Cerf is a somewhat unusual figure in today's Internet development realm. Hotshot young programmers are pushing the limits of Web programming and other novelties, but Cerf, born in 1943, has a much longer history watching the cutting edge advance. He witnessed the arrival of e-mail, e-commerce, and emoticons.
What do you think of the World IPv6 Launch event? Where on the spectrum of PR puffery and real engineering work does it lie?
This is not puffery. It is incredibly hard, painstaking work by engineers looking to make sure that every line of code that "knows" an IP address is 32 bits long in a certain format also "knows" that it could also be in IPv6 format, 128 bits long. This is a major accomplishment for ISPs and application providers around the world. The router and edge device providers have mostly done their homework years ago, but the ISPs and app providers are largely just getting there.
Are you surprised that it took as long as it did for people to start moving to IPv6?
Yes. We hoped for much earlier implementation. It would have been so much easier. But people had not run out of IPv4 and NAT boxes [network address translation lets multiple devices share a single IP address] were around (ugh), so the delay is understandable but inexcusable. It is still going to take time to get everyone on board.
Why did you settle on 2^32 for the IPv4 address space? And when exactly did that happen?
Bob Kahn and I estimated that there might be two national-scale packet networks per country and perhaps 128 countries able to build them, so 8 bits sufficed for 256 network identifiers. Twenty-four bits allowed for up to 16 million hosts. At that time, hosts were big, expensive time-sharing systems, so 16 million seemed like a lot. We did consider variable length and 128-bit addressing in 1977 but decided that this would be too much overhead for the relatively low-speed lines (50 kilobits per second). I thought this was still an experiment and that if it worked we would then design a production version. The experiment lasted until 2011, and now we are launching the production IPv6 on June 6.
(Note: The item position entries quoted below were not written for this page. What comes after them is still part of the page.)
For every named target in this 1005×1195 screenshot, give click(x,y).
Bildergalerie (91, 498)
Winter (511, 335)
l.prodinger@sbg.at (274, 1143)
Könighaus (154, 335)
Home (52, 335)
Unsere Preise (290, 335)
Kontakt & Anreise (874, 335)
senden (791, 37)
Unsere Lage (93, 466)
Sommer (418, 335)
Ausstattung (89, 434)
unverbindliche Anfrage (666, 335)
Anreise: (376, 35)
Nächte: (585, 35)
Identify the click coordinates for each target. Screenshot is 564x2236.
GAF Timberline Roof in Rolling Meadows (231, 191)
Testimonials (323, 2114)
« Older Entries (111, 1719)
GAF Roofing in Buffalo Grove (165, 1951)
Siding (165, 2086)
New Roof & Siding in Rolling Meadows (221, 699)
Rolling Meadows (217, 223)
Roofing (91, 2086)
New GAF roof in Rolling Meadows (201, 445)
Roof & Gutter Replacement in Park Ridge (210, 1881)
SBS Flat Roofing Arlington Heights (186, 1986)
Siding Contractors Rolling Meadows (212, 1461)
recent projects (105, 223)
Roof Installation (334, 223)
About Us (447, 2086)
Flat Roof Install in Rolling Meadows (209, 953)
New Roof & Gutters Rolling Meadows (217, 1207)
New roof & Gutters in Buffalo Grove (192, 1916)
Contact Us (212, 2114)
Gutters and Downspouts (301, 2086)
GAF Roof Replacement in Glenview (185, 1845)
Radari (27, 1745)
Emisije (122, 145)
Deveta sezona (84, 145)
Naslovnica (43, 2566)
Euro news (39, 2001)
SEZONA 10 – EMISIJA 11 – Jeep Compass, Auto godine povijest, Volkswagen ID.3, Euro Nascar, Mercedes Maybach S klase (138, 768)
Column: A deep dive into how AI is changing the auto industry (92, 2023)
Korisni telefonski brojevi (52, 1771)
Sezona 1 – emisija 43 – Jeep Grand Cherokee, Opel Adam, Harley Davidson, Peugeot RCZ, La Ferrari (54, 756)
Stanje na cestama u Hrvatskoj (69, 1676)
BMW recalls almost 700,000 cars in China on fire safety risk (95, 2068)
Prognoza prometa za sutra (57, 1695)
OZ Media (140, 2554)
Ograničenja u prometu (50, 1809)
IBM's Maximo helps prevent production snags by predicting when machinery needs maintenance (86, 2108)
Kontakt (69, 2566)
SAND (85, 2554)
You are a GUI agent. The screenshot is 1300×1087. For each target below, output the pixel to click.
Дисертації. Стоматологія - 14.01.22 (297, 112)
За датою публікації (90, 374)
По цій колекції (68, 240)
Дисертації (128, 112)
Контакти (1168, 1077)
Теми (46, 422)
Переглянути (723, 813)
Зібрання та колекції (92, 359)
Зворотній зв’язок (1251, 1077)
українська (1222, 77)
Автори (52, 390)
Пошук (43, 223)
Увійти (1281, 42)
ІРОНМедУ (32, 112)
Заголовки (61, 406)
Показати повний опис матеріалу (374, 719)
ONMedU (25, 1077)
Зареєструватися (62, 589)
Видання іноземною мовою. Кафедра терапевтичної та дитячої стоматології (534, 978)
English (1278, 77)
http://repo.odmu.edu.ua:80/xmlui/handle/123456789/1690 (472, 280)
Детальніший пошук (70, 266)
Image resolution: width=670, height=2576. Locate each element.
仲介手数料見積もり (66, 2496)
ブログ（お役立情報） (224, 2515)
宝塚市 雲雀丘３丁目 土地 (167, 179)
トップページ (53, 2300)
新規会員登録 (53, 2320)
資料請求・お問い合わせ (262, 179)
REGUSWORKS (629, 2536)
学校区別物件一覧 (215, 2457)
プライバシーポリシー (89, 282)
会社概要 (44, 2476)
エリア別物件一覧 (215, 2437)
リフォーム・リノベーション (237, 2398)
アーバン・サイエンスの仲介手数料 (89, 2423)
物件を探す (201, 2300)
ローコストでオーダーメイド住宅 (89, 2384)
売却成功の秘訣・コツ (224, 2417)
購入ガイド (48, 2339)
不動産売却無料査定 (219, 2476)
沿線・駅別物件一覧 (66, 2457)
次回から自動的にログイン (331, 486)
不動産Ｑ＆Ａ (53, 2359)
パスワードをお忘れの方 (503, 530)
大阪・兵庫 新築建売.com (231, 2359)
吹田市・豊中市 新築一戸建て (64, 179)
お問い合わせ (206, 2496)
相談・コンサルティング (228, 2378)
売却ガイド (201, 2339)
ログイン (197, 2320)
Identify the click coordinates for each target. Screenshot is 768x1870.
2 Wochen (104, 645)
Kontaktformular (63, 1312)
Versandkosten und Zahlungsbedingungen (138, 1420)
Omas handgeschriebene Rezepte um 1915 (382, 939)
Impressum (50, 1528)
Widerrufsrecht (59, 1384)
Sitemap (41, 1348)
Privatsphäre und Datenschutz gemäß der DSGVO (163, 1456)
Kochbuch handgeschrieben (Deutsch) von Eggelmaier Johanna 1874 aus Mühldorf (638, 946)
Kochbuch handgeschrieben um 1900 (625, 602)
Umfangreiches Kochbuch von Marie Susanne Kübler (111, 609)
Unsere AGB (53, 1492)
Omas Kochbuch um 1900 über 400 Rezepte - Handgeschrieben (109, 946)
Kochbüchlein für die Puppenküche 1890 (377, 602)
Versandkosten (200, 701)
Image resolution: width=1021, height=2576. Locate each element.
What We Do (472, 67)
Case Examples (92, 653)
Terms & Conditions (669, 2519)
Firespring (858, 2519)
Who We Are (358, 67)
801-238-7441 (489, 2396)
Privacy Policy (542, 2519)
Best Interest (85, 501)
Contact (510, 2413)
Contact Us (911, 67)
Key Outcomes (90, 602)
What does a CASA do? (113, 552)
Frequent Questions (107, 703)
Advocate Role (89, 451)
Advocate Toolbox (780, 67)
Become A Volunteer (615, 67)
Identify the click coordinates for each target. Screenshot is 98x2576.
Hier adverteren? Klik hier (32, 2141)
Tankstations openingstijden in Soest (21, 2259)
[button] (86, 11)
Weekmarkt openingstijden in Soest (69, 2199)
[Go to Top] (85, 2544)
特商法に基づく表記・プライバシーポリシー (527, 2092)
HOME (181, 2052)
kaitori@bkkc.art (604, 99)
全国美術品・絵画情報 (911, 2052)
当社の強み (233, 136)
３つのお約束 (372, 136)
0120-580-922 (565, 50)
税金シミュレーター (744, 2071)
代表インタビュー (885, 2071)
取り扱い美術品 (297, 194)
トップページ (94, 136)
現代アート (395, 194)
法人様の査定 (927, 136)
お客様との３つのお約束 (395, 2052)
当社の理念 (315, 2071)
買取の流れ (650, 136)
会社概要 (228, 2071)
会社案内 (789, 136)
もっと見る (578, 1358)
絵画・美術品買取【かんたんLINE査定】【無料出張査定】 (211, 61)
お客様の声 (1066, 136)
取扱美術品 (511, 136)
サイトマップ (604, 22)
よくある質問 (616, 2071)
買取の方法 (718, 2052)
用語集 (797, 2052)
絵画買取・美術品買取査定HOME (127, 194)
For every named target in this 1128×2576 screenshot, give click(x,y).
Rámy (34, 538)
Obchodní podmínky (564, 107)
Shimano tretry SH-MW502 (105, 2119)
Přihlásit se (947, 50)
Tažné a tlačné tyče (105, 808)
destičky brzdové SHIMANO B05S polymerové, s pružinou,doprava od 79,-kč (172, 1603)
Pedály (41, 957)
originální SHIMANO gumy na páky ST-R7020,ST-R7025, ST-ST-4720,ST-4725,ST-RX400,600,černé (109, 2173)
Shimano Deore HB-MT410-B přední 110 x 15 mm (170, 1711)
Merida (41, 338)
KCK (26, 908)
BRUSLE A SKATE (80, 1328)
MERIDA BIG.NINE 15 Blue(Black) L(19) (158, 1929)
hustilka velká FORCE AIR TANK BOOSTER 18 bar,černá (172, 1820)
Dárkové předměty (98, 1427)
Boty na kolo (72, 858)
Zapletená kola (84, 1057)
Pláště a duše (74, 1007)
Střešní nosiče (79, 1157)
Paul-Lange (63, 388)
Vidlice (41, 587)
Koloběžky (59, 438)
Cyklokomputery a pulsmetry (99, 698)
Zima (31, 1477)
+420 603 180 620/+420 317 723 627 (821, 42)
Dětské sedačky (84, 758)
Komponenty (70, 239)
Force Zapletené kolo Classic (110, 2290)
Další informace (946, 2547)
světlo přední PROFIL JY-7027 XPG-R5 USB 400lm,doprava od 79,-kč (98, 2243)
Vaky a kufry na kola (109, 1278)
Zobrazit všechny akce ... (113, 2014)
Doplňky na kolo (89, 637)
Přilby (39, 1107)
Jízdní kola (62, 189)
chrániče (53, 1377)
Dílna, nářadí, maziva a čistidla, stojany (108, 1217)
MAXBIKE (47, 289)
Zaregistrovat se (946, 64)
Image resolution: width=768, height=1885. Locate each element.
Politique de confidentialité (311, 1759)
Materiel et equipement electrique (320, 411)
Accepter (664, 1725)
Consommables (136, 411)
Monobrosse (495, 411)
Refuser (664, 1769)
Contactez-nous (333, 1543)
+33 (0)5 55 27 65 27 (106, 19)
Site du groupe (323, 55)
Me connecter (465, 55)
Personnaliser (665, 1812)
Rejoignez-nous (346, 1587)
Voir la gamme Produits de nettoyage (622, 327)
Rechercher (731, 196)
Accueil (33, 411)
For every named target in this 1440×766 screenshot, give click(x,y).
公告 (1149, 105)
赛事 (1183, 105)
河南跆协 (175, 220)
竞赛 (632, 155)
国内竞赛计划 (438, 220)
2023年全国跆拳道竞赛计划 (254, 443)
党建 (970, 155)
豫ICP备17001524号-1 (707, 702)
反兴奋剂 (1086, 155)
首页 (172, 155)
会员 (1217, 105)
Ha! So if this is Internet 1.0, when will we have to move to version 2.0? Is there anything else disruptive at the level of IPv6 we'll have to endure, or have we laid a foundation for incremental improvements now?
New GTLDs [generic top-level domains such as .hotel], internationalized domain names, new mobile applications, delay- and disruption-tolerant networking, the interplanetary Internet, the Interstellar mission -- there is still a lot that can happen.
We're outgrowing its limits today, but what would the consequences have been if you'd picked a bigger than 2^32 back in the 1970s?
I think this would not have passed the "red face" test -- too much overhead, and what argument in 1973 or 1977 would have led to agreement that we needed 340 trillion trillion trillion addresses?